Despite some improvements, Georgia’s anti-trafficking law enforcement “efforts remained low” in 2013, according to the U.S. State Department’s annual Trafficking in Persons (TIP) report released on June 20.

The new report says that the Georgian government “does not fully comply with the minimum standards for the elimination of trafficking; however, it is making significant efforts to do so.”

As a result Georgia remains in tier 2, where it was relegated for the previous, 2012 reporting period after six straight years in tier 1 – the highest ranking, which although does not mean that a country has no human trafficking problem, but indicates that its government undertakes efforts to address this problem and meets minimum standards for the elimination of trafficking. Tier 3 is the lowest ranking assigned to countries whose governments do not fully comply with minimum standards to eliminate trafficking and are not making significant efforts to do so.

“Georgia is a source, transit, and destination country for men, women, and children subjected to trafficking in persons, specifically the forced prostitution of women and the forced labor of men, women, and children,” reads the report. “Women and girls from Georgia are subjected to sex trafficking within the country, as well as in Turkey, and, to a lesser extent, the United Arab Emirates and Russia.
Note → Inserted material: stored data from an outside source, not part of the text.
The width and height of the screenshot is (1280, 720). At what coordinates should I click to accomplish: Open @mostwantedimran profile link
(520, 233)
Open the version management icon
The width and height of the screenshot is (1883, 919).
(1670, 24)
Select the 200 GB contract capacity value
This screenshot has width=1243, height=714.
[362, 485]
Women from Azerbaijan, Uzbekistan, Kyrgyzstan, and other countries are subjected to forced prostitution in Georgia’s commercial sex trade in the tourist areas of Batumi and Gonio in Adjara province.”

According to the report the government sustained efforts to identify and protect trafficking victims, “but there were deficiencies in the protection of children subjected to forced begging, and women and girls subjected to sex trafficking.”